What rate limiting is for
Rate limiting has three jobs that often get conflated. The first is protection — keeping a single caller from saturating a backend that has finite capacity. The second is fairness — making sure that one noisy caller does not push other legitimate callers into degraded service. The third is commercial enforcement — reflecting paid quotas in the runtime so that a free-tier client cannot consume what a paid-tier client paid for.
These three goals pull in slightly different directions. A pure protection limiter can afford to be lenient in burst handling because the backend has its own back-pressure. A fairness limiter has to be more strict, because by the time the backend is hurting it is already too late for the well-behaved callers. A commercial limiter is the strictest of all because the meter has to match the bill.

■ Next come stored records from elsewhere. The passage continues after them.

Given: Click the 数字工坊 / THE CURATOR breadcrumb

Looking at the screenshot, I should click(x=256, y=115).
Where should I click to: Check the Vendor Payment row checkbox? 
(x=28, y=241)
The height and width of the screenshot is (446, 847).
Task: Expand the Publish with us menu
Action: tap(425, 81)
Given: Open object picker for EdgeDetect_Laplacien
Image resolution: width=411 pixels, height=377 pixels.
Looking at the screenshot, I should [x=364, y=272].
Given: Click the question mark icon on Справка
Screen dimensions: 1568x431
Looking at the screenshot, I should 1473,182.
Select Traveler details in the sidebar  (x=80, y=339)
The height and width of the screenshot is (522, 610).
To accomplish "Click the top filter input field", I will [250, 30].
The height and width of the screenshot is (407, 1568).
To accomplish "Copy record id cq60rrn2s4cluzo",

The four algorithms in common use
Fixed window
Count requests per caller per fixed interval (per minute, per hour). Reject requests once the count for the current window exceeds the limit. The window resets at a clock boundary.
Why people pick it: trivial to implement — a single counter per caller per window, an integer increment, and a TTL on the key. Easy to reason about ("100 requests per minute") and easy to expose to customers.
What goes wrong: the boundary problem. A caller that sends 100 requests in the last second of one window and 100 in the first second of the next window has effectively used 200 requests per minute, but the limiter only ever saw two compliant windows. For protection this is harmless if the backend can absorb a 2× burst at boundaries; for fairness it lets a careful attacker pulse traffic exactly on the boundary and outpace honest callers.
Sliding window
Variant 1, sliding log: store a timestamp for every request from a caller and count entries newer than the window length. Variant 2, sliding window counter: keep a counter for the current window and the previous window, and weight the previous window by how much of it falls inside the current sliding interval.
The sliding-window counter is the practical compromise — it captures most of the precision of the log without needing a per-request timestamp store. Most production limiters built on Redis use this variant.
What goes wrong: the weighted approximation drifts during traffic spikes that are heavily weighted toward the start of a window. The drift is small and almost always tolerable, but it means the limiter is no longer mathematically exact.
Token bucket
Each caller has a bucket with a maximum capacity. Tokens are added to the bucket at a constant refill rate. Each request consumes a token; when the bucket is empty, requests are rejected. Capacity controls burst tolerance, refill rate controls sustained throughput.
Why people pick it: it's the natural fit for traffic that is bursty by design — uploads, batch syncs, user-driven flows that fire several requests in quick succession before going idle. A caller can spend a full bucket on a burst, then drain back to the steady refill rate. For commercial limits ("1,000 requests/minute, with bursts up to 100"), token bucket maps cleanly onto the customer-facing wording.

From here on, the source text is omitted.